Teso Nilo kini berada pada simpang jalan peradaban, antara dua nafas yang berdesakan mencari ruang untuk bertahan. Dua nafas itu bukan sekadar simbol, tapi denyut hidup yang nyata, nafas hayati dan nafas jasmani. Nafas ekologi dan nafas ekonomi. Nafas penegakan hukum, dan nafas kemanusiaan.

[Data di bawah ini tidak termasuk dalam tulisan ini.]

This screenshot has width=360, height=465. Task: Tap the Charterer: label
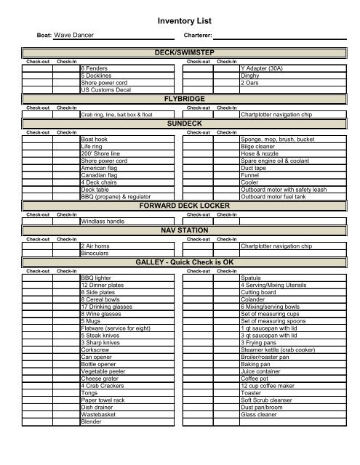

Nafas hayati adalah nafas alam, nafas hutan yang menjadi tempat berpulangnya berbagai spesies dan unsur kehidupan. Ia adalah udara yang kita hirup, air yang kita teguk, tanah yang kita pijak. Teso Nilo dalam hal ini adalah jantung hijau Riau yang berdetak pelan namun pasti memberi kehidupan. Tapi nafas ini kini sesak, tertutup oleh keserakahan dan ketidakpedulian yang telah lama berlangsung.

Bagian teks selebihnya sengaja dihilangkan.